Ele nasceu em Clarksdale, no Mississippi, o berço do blues, próximo da
plantação onde Muddy Waters passou a infância, bem como o cruzamento da highway
61 e 49, onde supostamente Robert Johnson bateu um papo e fez o pacto com o
diabo. Pois bem, diferente de um jovem comum de sua idade, Kingfish não mostrou
interesse pelo hip-hip ou rap. Ao contrário, desde cedo ele demonstrou grande
interesse e habilidade para o blues, fazendo com que há alguns anos já
carregasse o peso de ser o “futuro do blues”. A família dele cantava na Ingreja
e a mãe é prima de uma lenda country, Charley Pride. Com seis anos, Ingram
começou a tocar bateria e baixo. Aos 11 ele dominou rapidamente a guitarra e
estreou nos palcos. Dentre os artistas com quem já diviu o palco estão nomes como
Buddy Guy, Tedeschi Trucks Band, Robert Randolph, Guitar Shorty, Eric Gales e
outros.
É com essa
pressão que Christone “Kingfish” Ingram finalmente nos entrega seu tão aguardado
álbum de estreia: Kingfish, produzido por Tom Hambridge, duas vezes vencedor do
Grammy. Pode-se dizer que Kingfish lidou muito bem com a pressão e deu conta do
recado. Seu álbum de estreia parece feito por um veterano, tranquilo por
mostrar todas suas habilidades e passsar seu recado.
Observando
pela capa, podemos já perceber que Kingfish se apresenta como um guitarrista de
blues. No álbum, Kingfish não é apenas um ótimo guitarrista, mas também um
ótimo vocalista. O álbum decola com um poderoso blues-rock “Outside of This
Town”, sobre o momento de sair da sua cidade em direção a coisas maiores. Na
segunda faixa, “Fresh Out”, Kingfish é acompanhado na guitarra e no vocal por
um dos seus maiores padrinhos musicais, Buddy Guy. A alternância de solos é
dinâmica e muita rica. A maturidade e a tranquilidade da voz de Kingfish chega
a impressionar, já que divide os vocais à vontade com gigantes do gênero e
notáveis vocalistas, como o próprio Guy e Keb’ Mo’, como na faixa “Listen”.
O
álbum continua a todo vapor com mais um blues-rock, “It Ain’t Right” e, sem
dúvida, os solos são um show à parte. Mas os pontos altos do disco são quando
Kingfish dá um tom intimista e pessoal, aproveitando a curiosidade de ser um
jovem de 20 anos tocando um gênero considerado “música de velho”. Ele fala
dessa relação em em “Been Here Before”, só no violão e voz. Na letra, Kingfish dá
tons míticos à sua história e fala sobre a sua “alma velha” que já andou
peregrinando por aí. A avó, como a voz
da sabedoria, costumava dizer que ele já esteve ali antes. Em “If You Love Me”

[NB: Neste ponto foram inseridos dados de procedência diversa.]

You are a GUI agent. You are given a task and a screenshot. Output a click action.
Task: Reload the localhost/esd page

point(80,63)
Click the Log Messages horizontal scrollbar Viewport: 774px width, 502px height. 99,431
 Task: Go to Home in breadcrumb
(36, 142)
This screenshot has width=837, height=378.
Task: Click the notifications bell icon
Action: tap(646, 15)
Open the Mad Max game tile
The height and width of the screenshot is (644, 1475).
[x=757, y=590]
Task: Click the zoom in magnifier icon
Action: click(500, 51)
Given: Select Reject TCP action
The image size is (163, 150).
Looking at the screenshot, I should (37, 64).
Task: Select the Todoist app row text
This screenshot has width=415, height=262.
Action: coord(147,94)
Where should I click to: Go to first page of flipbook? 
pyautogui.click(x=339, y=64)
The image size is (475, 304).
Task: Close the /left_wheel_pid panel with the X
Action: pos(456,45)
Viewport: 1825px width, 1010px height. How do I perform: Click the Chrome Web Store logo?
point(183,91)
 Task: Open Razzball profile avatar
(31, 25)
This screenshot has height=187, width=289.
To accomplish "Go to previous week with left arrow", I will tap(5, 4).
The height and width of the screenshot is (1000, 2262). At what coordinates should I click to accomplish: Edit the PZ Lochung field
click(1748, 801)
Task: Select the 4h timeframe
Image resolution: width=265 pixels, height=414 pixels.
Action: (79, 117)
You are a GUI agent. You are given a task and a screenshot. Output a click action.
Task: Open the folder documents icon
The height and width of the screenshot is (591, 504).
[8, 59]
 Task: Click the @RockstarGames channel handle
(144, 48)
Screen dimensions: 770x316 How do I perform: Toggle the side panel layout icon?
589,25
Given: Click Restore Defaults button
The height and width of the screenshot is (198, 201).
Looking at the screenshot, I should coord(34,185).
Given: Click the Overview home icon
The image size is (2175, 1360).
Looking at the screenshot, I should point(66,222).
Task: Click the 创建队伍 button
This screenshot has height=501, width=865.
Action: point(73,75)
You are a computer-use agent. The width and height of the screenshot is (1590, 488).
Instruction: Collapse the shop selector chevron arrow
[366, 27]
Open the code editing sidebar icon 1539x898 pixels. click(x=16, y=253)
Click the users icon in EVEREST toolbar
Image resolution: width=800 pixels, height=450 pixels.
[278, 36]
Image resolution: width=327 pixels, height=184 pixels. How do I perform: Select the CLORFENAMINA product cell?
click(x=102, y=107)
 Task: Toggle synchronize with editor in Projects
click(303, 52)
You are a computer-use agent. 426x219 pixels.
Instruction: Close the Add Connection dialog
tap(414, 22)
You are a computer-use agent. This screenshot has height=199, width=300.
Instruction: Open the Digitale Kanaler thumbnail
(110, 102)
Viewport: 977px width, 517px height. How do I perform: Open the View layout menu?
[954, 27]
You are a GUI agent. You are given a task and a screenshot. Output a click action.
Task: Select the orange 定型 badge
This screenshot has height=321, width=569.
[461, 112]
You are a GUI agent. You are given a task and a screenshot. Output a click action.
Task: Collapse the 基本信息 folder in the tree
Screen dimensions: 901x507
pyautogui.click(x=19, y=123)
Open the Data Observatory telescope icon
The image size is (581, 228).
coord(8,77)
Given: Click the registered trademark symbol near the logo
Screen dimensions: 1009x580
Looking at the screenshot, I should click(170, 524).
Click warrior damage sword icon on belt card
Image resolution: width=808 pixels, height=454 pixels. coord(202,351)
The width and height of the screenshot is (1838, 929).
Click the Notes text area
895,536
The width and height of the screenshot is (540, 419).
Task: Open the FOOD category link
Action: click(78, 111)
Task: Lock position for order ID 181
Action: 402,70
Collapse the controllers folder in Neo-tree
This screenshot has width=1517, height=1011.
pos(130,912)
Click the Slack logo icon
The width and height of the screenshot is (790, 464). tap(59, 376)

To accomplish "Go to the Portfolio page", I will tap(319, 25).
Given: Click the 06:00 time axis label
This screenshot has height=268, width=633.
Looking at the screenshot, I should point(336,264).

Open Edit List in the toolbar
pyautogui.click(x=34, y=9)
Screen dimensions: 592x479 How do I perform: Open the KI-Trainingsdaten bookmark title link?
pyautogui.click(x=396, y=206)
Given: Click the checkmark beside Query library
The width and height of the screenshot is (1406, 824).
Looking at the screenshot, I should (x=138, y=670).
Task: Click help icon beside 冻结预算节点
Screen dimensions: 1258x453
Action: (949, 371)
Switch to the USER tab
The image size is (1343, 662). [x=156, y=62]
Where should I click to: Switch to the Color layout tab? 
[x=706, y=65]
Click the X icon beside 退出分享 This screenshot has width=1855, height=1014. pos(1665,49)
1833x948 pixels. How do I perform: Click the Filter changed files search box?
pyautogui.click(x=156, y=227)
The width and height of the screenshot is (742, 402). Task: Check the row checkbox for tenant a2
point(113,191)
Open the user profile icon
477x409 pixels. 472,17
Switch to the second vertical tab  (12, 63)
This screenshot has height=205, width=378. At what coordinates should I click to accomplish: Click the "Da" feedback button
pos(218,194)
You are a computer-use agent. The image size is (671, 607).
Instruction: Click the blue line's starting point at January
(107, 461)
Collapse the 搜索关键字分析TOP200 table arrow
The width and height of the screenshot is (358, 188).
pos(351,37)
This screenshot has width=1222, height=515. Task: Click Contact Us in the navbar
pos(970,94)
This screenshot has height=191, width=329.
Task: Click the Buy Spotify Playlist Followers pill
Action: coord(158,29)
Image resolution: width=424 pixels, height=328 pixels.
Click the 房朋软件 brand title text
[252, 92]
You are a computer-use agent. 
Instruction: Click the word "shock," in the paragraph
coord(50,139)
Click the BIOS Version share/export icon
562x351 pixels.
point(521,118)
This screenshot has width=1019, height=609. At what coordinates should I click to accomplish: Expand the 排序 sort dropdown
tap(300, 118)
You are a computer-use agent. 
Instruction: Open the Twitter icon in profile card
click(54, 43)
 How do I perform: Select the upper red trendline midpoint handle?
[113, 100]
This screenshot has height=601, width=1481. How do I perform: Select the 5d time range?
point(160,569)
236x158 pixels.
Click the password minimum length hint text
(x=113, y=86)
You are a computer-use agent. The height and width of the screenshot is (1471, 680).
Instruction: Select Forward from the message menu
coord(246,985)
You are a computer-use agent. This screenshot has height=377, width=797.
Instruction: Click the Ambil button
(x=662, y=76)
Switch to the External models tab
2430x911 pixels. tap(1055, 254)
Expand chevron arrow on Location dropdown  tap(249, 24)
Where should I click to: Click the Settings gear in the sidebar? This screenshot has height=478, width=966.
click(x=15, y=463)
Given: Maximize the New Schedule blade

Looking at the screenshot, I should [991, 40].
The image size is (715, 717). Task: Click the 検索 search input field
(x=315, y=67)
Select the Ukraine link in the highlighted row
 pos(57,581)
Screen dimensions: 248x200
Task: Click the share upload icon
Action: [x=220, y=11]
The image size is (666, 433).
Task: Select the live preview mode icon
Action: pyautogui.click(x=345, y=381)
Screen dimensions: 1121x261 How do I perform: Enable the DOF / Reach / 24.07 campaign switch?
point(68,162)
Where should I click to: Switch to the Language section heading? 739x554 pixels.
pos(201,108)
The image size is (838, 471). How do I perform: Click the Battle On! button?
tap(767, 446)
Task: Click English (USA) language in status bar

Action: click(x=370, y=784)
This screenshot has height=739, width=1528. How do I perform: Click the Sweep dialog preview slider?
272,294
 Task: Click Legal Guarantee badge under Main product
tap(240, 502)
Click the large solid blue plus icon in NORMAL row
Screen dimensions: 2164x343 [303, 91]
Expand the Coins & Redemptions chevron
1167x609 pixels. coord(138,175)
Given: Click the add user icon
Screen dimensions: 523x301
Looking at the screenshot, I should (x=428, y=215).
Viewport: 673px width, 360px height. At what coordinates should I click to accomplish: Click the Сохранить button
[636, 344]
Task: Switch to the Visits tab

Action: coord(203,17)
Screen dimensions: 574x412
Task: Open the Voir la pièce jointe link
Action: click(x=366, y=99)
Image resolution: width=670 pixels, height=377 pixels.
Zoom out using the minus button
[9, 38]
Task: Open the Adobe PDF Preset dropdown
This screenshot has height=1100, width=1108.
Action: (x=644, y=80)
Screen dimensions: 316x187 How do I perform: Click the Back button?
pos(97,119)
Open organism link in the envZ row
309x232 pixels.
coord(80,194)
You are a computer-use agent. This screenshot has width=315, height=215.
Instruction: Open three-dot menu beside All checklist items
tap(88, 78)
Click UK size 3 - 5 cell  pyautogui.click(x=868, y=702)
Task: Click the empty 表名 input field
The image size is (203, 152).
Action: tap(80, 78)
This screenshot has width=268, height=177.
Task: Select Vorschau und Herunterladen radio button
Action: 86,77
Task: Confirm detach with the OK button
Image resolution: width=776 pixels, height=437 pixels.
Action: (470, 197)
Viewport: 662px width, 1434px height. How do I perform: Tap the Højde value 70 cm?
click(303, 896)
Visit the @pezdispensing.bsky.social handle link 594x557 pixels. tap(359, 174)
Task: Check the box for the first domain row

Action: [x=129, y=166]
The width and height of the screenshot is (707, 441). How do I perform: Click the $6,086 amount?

aparece um item que estava fazendo falta: a gaita, tocada por Billy Branch. Com
a ajuda ainda de Keb’ Mo’ na guitarra, a música é um shuffle bem intenso.
Dentre
inúmeros destaques, “Love Ain’t My Favorite Word” com certeza se sobressai. Um
slow blues incrível, cheio de solos de guitarra e uma letra comovente sobre
como o amor é superestimado, com Kingfish já falando sobre suas desilusões
amorosas. A influência de Buddy Guy fica evidente em “Before I’m Old” e “Believe
These Blues”, onde inclusive Kingfish solta umas críticas sociais sobre
enquanto a pobreza e a fome durar o blues nunca vai acabar. “Trouble” tem um
ritmo bem interessante e diferente, entrecortado por solos de guitarra. Outra
acústica “Hard Times”, com Keb’ Mo’ mais uma vez no violão, é outro grande
momento. É curioso um jovem de 20 anos falando de “tempos ruins”, mas quando a gente
pensa que vivemos em termos turbulentos e preocupantes, sabemos do que ele está
falando. Ainda dá tempo para um solo de slide bem interessante. O álbum termina
com “That’s Fine By Me”.
Christone
“Kingfish” Ingram certamente deixou de ser apenas uma promessa para ser uma
realidade. O fato dele ser o futuro do blues só o tempo irá dizer. Ele tem todas
as condições para isso. O perigo é ele ficar seduzido pelo mainstream e partir
para mistura com outros estilos, não sendo nem uma coisa, nem outra. Uma grande
promessa que foi para esse caminho foi Gary Clark Jr. Tomara que esse não seja
o caso de Kingfish.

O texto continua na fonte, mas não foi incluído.